Divleli, TSRS'nin ise belirli büyüklükteki şirketler için sürdürülebilirlik ve iklim değişikliğiyle ilgili risklerin finansal tablolar üzerindeki etkisini raporlamasını zorunlu hale getirdiğini aktardı.

Şirketlerin bu yeni düzenlemelere kolaylıkla uyum sağlayabilmeleri için bir platform geliştirdiklerini anlatan Divleli, "Bu raporlamaların, sınırda karbon düzenlemesiyle ilgili karbon ayak izi hesaplamalarının yapılması için bir veri toplama süreci var. Şirketlerimiz burada veri toplama sürecinde zorluklar yaşıyorlar. Bu, yeni olduğundan çok da fazla uzmanın olmadığı bir konu. Dolayısıyla ne kadar dijital platformlar kullanılarak bu hesaplamalar yapılırsa buradaki uzman eksikliği de o kadar hızlı giderilmiş olacak." diye konuştu.

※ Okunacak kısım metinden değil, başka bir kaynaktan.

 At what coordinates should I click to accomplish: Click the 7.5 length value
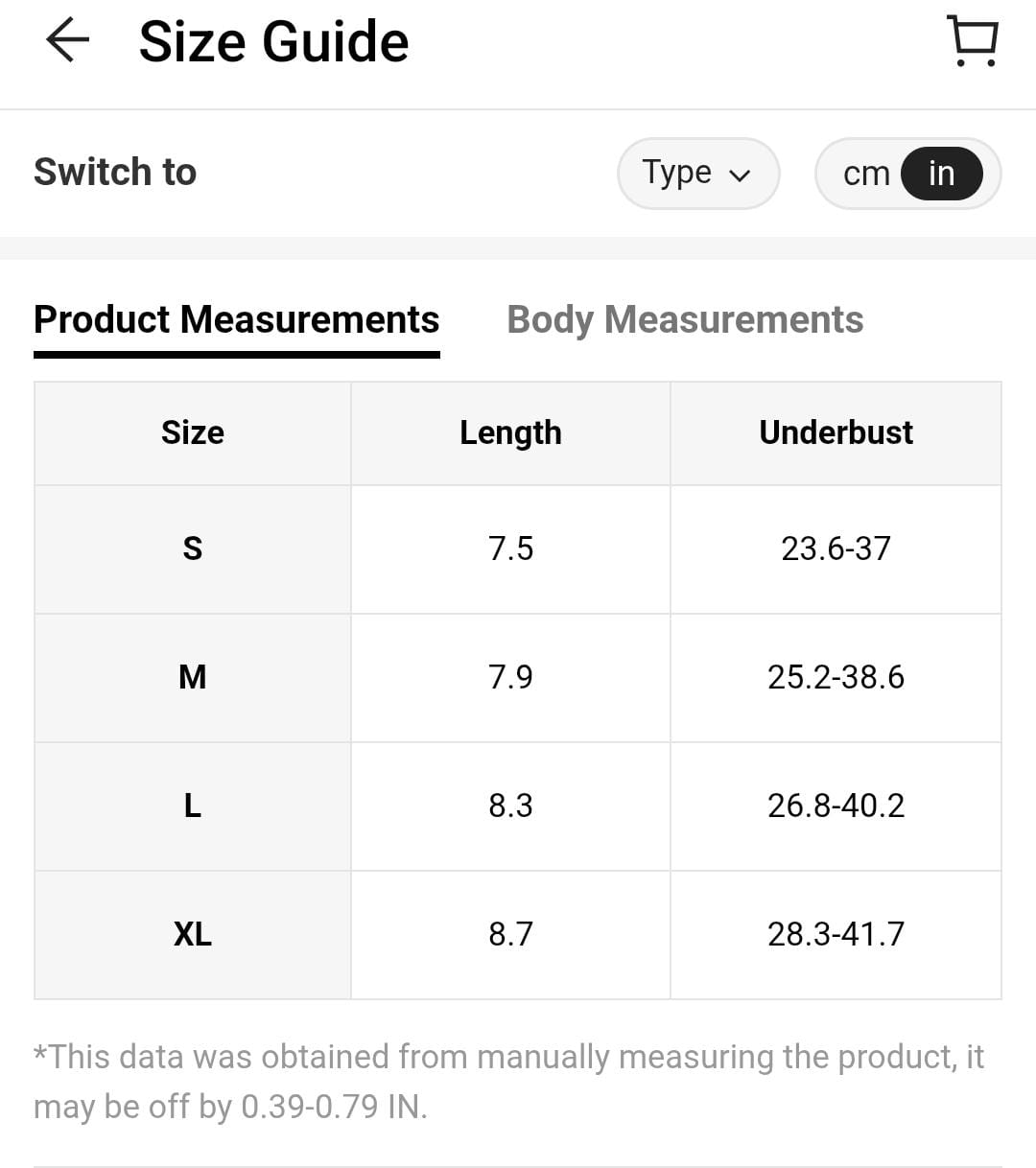click(x=510, y=549)
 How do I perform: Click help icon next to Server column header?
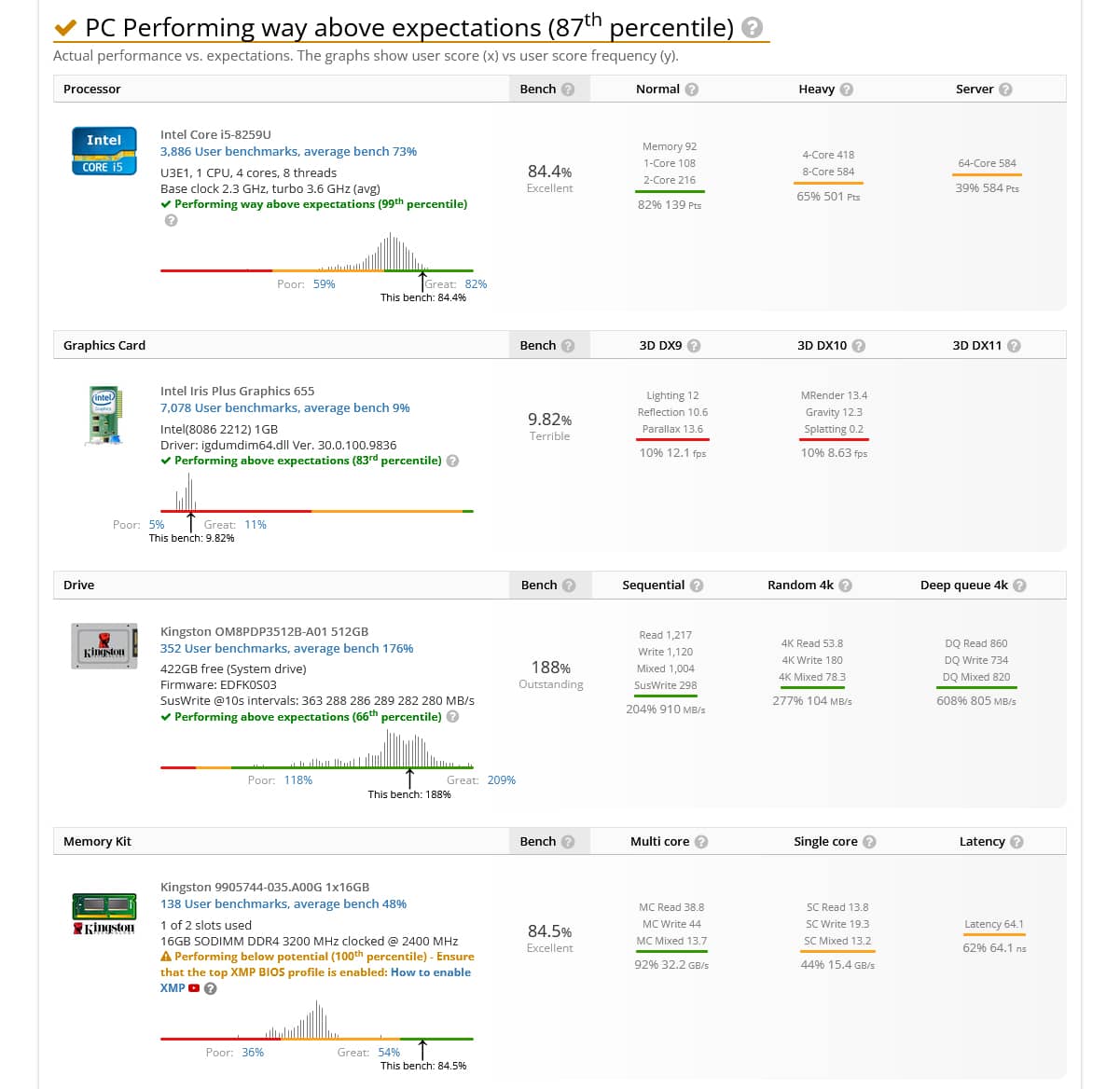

- "Düşük emisyonlu üretime geçen firmalar rekabette öne geçecek"

Climateware kurucu ortağı ve Üst Yöneticisi (CEO) İlker Turan SKDM çerçevesinde ürünlerin gömülü emisyonlarının hesaplanması ve raporlanma sürecinin başladığını, 2026'dan itibaren belirli bir karbon emisyon sınırı belirlenerek vergilendirme yapılacağını ve bu nedenle sisteme dijital olarak adaptasyon sağlanmasının işletmeler açısından önemli olduğunu kaydetti.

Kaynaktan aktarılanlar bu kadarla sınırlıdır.